One other illustration from the inanimate world, and we conclude: while quicksilver melts with the first kiss of solar warmth, platinum defies the utmost heat of the crucible. Hence, by the art of the welder, it can be manufactured into little cups and other vessels that are required to endure the intensest fire, serving purposes of recondite chemistry that without it could never be achieved.

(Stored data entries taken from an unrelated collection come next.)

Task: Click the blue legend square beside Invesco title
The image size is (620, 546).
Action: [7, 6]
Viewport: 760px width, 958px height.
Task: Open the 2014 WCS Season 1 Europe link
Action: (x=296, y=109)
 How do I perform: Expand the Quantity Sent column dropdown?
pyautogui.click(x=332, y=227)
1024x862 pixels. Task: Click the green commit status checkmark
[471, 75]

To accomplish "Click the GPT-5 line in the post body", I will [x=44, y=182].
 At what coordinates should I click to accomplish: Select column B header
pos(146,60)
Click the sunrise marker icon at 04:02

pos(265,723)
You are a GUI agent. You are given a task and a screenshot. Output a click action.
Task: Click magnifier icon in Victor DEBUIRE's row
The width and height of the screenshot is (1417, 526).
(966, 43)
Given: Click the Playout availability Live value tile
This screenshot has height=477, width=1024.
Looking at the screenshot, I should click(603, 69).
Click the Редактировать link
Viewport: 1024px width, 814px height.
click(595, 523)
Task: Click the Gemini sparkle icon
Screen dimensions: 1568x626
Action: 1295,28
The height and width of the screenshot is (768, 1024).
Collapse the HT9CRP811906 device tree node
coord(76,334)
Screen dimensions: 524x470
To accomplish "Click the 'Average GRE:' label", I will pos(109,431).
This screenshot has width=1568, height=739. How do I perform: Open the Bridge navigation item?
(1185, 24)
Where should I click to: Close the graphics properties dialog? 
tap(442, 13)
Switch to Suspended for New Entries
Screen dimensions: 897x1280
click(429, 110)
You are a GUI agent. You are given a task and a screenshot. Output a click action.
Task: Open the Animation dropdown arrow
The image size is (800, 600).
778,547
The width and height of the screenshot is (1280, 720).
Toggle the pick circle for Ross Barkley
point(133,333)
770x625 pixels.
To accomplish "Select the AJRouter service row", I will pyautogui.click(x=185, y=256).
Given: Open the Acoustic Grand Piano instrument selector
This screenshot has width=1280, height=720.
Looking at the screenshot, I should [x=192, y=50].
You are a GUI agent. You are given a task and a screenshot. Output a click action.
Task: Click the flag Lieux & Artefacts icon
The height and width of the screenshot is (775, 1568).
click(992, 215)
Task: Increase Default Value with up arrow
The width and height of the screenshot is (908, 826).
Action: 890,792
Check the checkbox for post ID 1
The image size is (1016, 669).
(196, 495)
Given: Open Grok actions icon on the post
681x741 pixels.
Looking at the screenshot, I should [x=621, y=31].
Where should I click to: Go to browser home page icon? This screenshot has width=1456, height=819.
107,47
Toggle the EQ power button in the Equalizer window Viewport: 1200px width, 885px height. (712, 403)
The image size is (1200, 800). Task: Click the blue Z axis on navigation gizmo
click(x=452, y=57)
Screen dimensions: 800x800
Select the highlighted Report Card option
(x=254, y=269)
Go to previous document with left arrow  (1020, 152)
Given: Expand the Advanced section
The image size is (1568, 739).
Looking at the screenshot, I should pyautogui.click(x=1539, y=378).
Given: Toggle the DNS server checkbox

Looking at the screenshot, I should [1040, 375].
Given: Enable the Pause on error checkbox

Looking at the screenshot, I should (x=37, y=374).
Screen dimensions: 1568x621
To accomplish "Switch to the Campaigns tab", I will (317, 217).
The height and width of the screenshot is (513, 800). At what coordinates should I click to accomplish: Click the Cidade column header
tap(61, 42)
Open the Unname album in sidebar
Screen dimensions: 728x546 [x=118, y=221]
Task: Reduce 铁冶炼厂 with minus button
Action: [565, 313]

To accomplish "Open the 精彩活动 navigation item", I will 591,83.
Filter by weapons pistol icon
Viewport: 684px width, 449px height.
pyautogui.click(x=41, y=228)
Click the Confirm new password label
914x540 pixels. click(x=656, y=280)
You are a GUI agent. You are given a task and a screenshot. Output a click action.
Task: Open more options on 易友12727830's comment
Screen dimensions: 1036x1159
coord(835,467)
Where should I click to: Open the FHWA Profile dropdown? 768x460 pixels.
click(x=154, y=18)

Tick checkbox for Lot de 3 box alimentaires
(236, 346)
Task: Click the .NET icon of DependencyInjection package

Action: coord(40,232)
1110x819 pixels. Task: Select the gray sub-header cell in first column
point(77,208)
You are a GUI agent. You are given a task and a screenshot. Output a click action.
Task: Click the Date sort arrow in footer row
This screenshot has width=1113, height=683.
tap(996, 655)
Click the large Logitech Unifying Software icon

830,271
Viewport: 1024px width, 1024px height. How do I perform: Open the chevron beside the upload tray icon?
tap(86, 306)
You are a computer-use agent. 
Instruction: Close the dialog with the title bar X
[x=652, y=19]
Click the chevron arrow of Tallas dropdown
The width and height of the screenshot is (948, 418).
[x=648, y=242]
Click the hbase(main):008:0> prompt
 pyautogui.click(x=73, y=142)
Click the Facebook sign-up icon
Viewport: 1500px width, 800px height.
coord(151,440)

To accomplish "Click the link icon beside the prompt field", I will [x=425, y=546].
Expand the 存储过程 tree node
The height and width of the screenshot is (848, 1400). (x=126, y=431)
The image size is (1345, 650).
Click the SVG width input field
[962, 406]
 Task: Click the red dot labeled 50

In the vegetable kingdom this admirable arrangement attracts us at all points. The idea of a plant, when developed with all its parts complete, includes root, stem, leaves, flowers, and seed. But every one of these parts is at times found to be wanting, so far as palpable and visible reality is concerned, some plants being exceptionally destitute of root, others of stem, others of leaves, &c. The absence of the respective parts gives an exquisite variety and gracefulness to the face of nature, such as no poet can describe, and no painter persuade to his canvass. Were plants always anchored to the ground by genuine roots, the mistletoe would hang no golden bough amid the gray and tattered thorns and apple-trees of mid-winter, a crowd of living pearls entangled amid branches that wear the semblance of death; no lichens would enrich the old tower and dismantled castle with time-stains of purple and orange that make the deep sheen of the faithful ivy yet more lustrous in its contrasted verdure; nor would orchids dwell, like birds, amid the boughs of tropical trees, adorning the vigorous one with rich hues, and scenting it with composite and warm aroma, alike foreign to its personality, and rendering the decrepit far more beautiful in decay than it stood even in the prime of its existence. The class of orchids we refer to are well-known to lovers of choice flowers. After the forget-me-not, the maiden-hair fern, and the pretty uncurling leaves of our own old-fashioned English ferns, comforted with brown plumage till they are strong and tall,-there are none that form such links of pleasure between the giver and the given-to. It is not, however, so well. known, that in their native woods they are strictly aërial plants; that s to say, they perch themselves in the clefts of the boughs, deriving their nourishment from the air and from the decaying organic matter that lodges around them, and that, if planted in earth, they will not live.